Gib bitte das folgende Material vollständig und Zeile für Zeile unverändert wieder.

DATENEINTRÄGE

————

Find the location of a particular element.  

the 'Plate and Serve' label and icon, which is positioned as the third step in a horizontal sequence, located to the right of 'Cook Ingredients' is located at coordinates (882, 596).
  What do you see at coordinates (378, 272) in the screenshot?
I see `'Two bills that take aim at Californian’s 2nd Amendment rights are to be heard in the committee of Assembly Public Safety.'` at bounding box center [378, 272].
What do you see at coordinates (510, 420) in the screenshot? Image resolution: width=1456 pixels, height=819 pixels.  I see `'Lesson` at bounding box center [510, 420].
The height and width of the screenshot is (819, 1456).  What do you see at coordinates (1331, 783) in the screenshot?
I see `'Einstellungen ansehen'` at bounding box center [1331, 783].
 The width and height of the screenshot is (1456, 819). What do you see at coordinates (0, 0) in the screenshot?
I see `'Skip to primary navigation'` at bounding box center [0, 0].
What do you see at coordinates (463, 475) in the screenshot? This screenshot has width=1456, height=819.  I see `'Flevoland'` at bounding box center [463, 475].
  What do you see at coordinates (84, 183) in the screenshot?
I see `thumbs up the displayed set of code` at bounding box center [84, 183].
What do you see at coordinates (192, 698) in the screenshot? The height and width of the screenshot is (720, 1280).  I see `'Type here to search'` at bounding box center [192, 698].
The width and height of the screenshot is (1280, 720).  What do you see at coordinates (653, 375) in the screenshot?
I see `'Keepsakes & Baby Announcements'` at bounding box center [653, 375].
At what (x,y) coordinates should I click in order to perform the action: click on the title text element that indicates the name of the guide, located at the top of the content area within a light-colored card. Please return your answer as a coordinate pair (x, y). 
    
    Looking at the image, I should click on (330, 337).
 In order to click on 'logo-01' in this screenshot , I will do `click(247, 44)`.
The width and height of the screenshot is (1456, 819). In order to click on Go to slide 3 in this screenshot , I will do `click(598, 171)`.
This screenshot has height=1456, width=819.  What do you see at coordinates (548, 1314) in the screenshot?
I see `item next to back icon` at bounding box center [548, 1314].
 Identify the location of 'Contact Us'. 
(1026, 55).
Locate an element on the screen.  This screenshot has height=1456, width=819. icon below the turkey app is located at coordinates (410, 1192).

————

LÖSUNG
Find the location of a particular element.  

the 'Plate and Serve' label and icon, which is positioned as the third step in a horizontal sequence, located to the right of 'Cook Ingredients' is located at coordinates (882, 596).
  What do you see at coordinates (378, 272) in the screenshot?
I see `'Two bills that take aim at Californian’s 2nd Amendment rights are to be heard in the committee of Assembly Public Safety.'` at bounding box center [378, 272].
What do you see at coordinates (510, 420) in the screenshot? Image resolution: width=1456 pixels, height=819 pixels.  I see `'Lesson` at bounding box center [510, 420].
The height and width of the screenshot is (819, 1456).  What do you see at coordinates (1331, 783) in the screenshot?
I see `'Einstellungen ansehen'` at bounding box center [1331, 783].
 The width and height of the screenshot is (1456, 819). What do you see at coordinates (0, 0) in the screenshot?
I see `'Skip to primary navigation'` at bounding box center [0, 0].
What do you see at coordinates (463, 475) in the screenshot? This screenshot has width=1456, height=819.  I see `'Flevoland'` at bounding box center [463, 475].
  What do you see at coordinates (84, 183) in the screenshot?
I see `thumbs up the displayed set of code` at bounding box center [84, 183].
What do you see at coordinates (192, 698) in the screenshot? The height and width of the screenshot is (720, 1280).  I see `'Type here to search'` at bounding box center [192, 698].
The width and height of the screenshot is (1280, 720).  What do you see at coordinates (653, 375) in the screenshot?
I see `'Keepsakes & Baby Announcements'` at bounding box center [653, 375].
At what (x,y) coordinates should I click in order to perform the action: click on the title text element that indicates the name of the guide, located at the top of the content area within a light-colored card. Please return your answer as a coordinate pair (x, y). 
    
    Looking at the image, I should click on (330, 337).
 In order to click on 'logo-01' in this screenshot , I will do `click(247, 44)`.
The width and height of the screenshot is (1456, 819). In order to click on Go to slide 3 in this screenshot , I will do `click(598, 171)`.
This screenshot has height=1456, width=819.  What do you see at coordinates (548, 1314) in the screenshot?
I see `item next to back icon` at bounding box center [548, 1314].
 Identify the location of 'Contact Us'. 
(1026, 55).
Locate an element on the screen.  This screenshot has height=1456, width=819. icon below the turkey app is located at coordinates (410, 1192).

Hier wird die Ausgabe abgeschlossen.